Expert judgement

Expert judgement is the use of qualified individuals' knowledge and experience to inform estimates and decisions. For estimating, experts provide effort, cost, or duration predictions based on analogous work, domain experience, and available data.

Key Points

  • Relies on qualified individuals with relevant domain, technical, or business experience.
  • Useful when data is limited, the work is novel, or speed is critical.
  • Works best when structured (e.g., interviews, Delphi, workshops) and documented.
  • Produces ranges and confidence levels rather than single-point estimates where possible.
  • Combines expert opinion with historical data and lessons learned to reduce bias.
  • Requires clear scope, assumptions, and constraints to keep estimates grounded.

When to Use

  • Early in planning when detailed information is not yet available.
  • For complex, innovative, or high-uncertainty work where analogies guide estimates.
  • To validate or calibrate outputs from other estimating techniques.
  • When historical data exists but needs interpretation for the current context.
  • To quickly assess feasibility or set initial ranges for cost, effort, or duration.

How to Estimate

  • Define the estimation scope: clarify deliverables, boundaries, and acceptance criteria.
  • Select and brief experts: share the same inputs, objectives, and estimation scales.
  • Choose a structure: individual interviews, a panel, or anonymous rounds (e.g., Delphi).
  • Elicit estimates as ranges with assumptions, drivers, and confidence levels.
  • Probe for rationale and reference data; ask for analogies and key risk factors.
  • Aggregate estimates: use median or consensus, highlight spread and outliers.
  • Document the basis of estimate, including assumptions, constraints, and data sources.
  • Review and refine as new information emerges; update ranges and risks.

Inputs Needed

  • Scope description, WBS or backlog items, and acceptance criteria.
  • Historical data, benchmarks, and lessons learned.
  • Constraints (budget, time, resources) and organizational policies.
  • Assumptions log and risk register (initial risks, uncertainties).
  • Resource calendars and team skill profiles.
  • Definition of estimation units, range conventions, and confidence levels.

Outputs Produced

  • Effort, cost, or duration estimates (preferably as ranges with confidence).
  • Basis of estimates documenting assumptions, methods, and data used.
  • Identified risks, dependencies, and open questions from expert insights.
  • Updated assumptions log and risk register.
  • Recommendations for further data collection or alternative estimating methods.

Assumptions

  • Experts have relevant, current, and credible experience.
  • Experts receive consistent and adequate information to estimate.
  • Biases are mitigated through structure, anonymity, or facilitation.
  • Contextual differences from past work are identified and adjusted for.
  • Estimates will be revisited as better information becomes available.

Example

A project team must estimate the duration to onboard a new vendor. The project manager convenes a panel of procurement and operations experts. Using a brief and the last three onboardings as references, experts provide duration ranges and highlight key drivers like contract complexity and compliance reviews. The facilitator aggregates the results, documents the basis of estimate, and the team sets an initial range with 70% confidence.

Pitfalls

  • Relying on a single expert, creating blind spots or overconfidence.
  • Allowing anchoring or seniority to dominate group estimates.
  • Failing to document assumptions and rationale, reducing traceability.
  • Ignoring historical data or context differences from prior work.
  • Producing precise single-point estimates that mask uncertainty.
  • Skipping periodic re-estimation as new information emerges.

PMP Example Question

During early planning, detailed requirements are incomplete. The project manager needs initial duration estimates for major deliverables. What is the best next step?

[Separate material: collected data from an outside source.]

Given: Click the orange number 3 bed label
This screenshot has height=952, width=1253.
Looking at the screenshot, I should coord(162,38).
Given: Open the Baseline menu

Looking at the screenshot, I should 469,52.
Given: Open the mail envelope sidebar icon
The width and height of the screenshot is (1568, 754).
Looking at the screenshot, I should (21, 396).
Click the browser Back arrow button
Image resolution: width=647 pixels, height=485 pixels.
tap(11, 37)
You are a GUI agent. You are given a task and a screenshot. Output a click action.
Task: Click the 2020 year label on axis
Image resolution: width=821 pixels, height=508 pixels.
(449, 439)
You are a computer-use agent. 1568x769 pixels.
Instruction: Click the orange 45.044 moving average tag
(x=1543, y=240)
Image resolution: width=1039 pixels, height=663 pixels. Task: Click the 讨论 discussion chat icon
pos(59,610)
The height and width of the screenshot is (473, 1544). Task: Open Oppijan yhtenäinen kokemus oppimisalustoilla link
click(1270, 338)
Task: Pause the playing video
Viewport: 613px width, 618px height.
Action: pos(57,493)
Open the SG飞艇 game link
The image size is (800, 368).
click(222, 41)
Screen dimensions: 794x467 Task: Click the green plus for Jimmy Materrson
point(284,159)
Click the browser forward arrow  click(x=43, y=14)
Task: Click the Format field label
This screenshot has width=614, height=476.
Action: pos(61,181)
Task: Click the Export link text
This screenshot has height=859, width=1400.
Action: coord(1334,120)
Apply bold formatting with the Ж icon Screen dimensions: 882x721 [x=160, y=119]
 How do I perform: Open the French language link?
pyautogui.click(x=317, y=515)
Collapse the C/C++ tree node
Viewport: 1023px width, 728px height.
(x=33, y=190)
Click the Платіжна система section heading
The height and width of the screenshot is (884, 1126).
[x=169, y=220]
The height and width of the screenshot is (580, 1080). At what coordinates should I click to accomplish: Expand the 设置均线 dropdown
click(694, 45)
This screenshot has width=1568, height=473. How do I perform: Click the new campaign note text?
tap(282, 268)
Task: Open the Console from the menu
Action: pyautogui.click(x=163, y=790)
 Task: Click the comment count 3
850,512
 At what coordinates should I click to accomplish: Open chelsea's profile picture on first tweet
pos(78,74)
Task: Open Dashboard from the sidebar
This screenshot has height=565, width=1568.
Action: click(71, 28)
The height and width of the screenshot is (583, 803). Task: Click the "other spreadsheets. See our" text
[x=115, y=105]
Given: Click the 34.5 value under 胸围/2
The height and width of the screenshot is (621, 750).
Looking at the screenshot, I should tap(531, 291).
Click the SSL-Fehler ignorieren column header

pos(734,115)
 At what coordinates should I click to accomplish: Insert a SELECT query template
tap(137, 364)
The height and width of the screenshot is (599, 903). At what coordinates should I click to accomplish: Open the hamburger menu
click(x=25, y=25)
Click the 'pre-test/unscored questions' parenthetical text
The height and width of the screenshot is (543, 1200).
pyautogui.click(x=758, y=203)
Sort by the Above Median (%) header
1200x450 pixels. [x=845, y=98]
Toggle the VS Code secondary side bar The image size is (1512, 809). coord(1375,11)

  1. Conduct a structured expert judgement session (e.g., Delphi) to produce range estimates and document the basis of estimate.
  2. Wait until all requirements are finalized before estimating to avoid rework.
  3. Assign a single senior engineer to provide a definitive single-point estimate.
  4. Apply a fixed organizational productivity factor without consulting experts.

Correct Answer: A — Conduct a structured expert judgement session (e.g., Delphi) to produce range estimates and document the basis of estimate.

Explanation: With limited detail, structured expert judgement provides timely, defensible range estimates and captures assumptions. Waiting or using uncalibrated single-point figures increases risk.